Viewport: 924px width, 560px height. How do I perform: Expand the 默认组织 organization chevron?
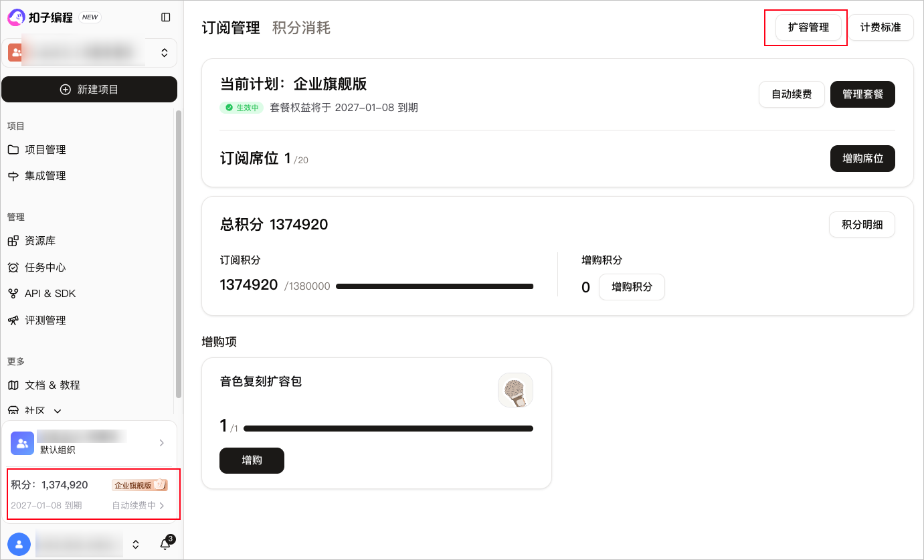click(161, 443)
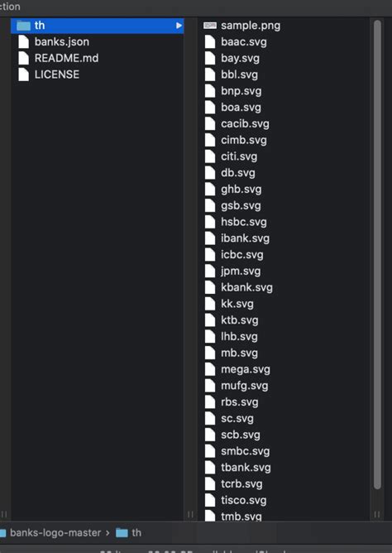This screenshot has width=392, height=553.
Task: Click the path bar chevron separator
Action: click(108, 532)
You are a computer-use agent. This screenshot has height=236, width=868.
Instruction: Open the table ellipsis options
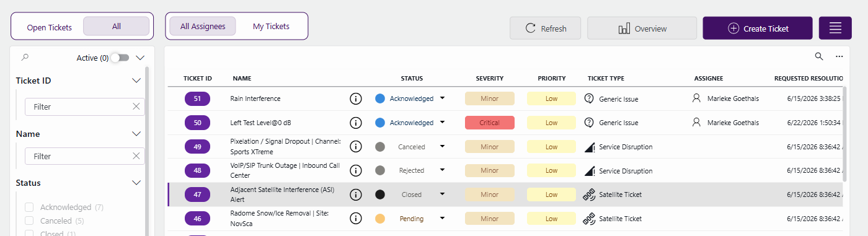839,56
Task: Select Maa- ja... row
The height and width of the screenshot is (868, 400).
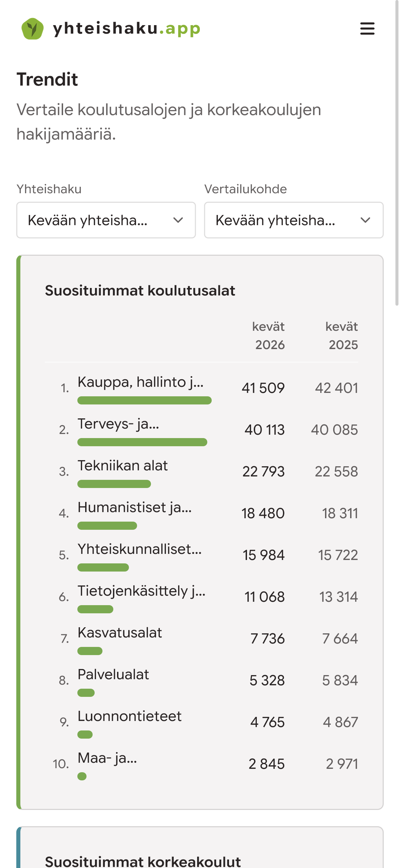Action: (202, 764)
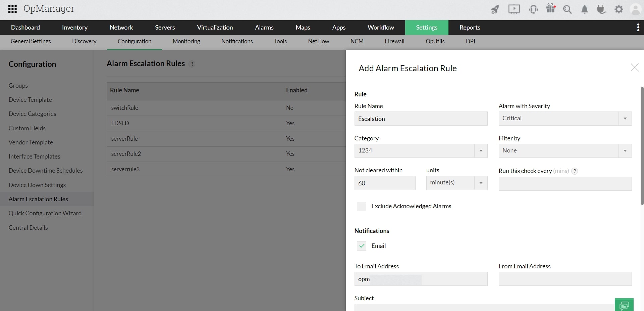Click the rocket quick-start icon

[x=495, y=9]
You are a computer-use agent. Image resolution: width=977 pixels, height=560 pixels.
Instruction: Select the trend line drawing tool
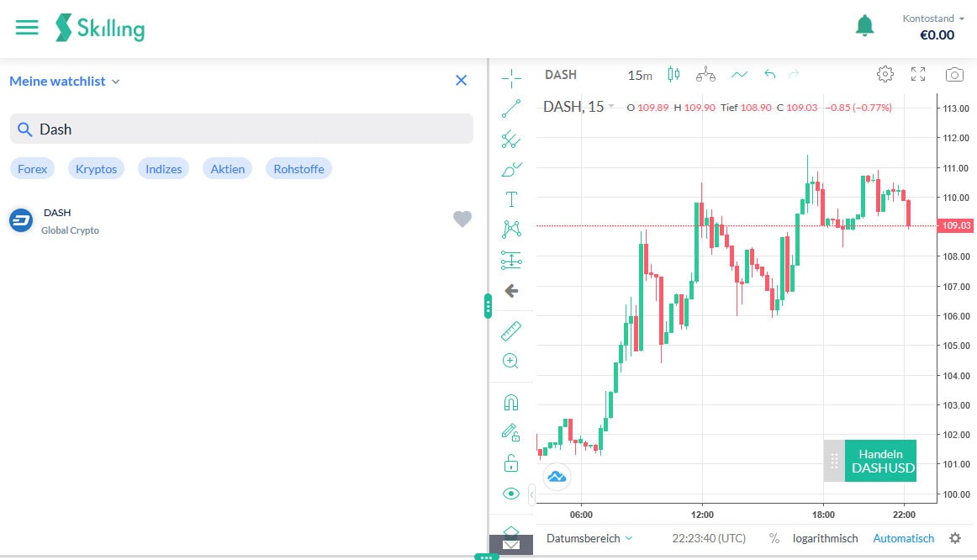pyautogui.click(x=511, y=109)
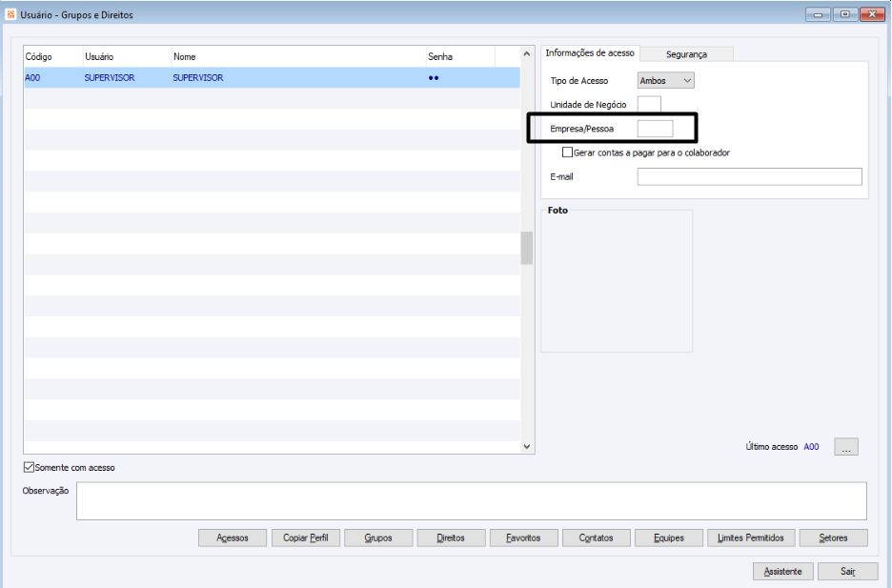Open Direitos settings
Image resolution: width=892 pixels, height=588 pixels.
[451, 537]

=====

▸ **Given task**
Output every nonblank line above as a Markdown table with two columns, Row for its number and Text for the line itself. Leave the pictures out.

▸ **Final answer**
| Row | Text |
|---|---|
| 1 | Viewport: 924px width, 560px height. How do I perform: Expand the 默认组织 organization chevron? |
| 2 | click(161, 443) |
| 3 | This screenshot has width=392, height=553. |
| 4 | Task: Click the path bar chevron separator |
| 5 | Action: click(108, 532) |
| 6 | You are a computer-use agent. This screenshot has height=236, width=868. |
| 7 | Instruction: Open the table ellipsis options |
| 8 | 839,56 |
| 9 | Task: Select Maa- ja... row |
| 10 | The height and width of the screenshot is (868, 400). |
| 11 | Action: (202, 764) |
| 12 | Click the rocket quick-start icon |
| 13 | [x=495, y=9] |
| 14 | You are a computer-use agent. Image resolution: width=977 pixels, height=560 pixels. |
| 15 | Instruction: Select the trend line drawing tool |
| 16 | pyautogui.click(x=511, y=109) |
| 17 | Open Direitos settings |
| 18 | Image resolution: width=892 pixels, height=588 pixels. |
| 19 | [451, 537] |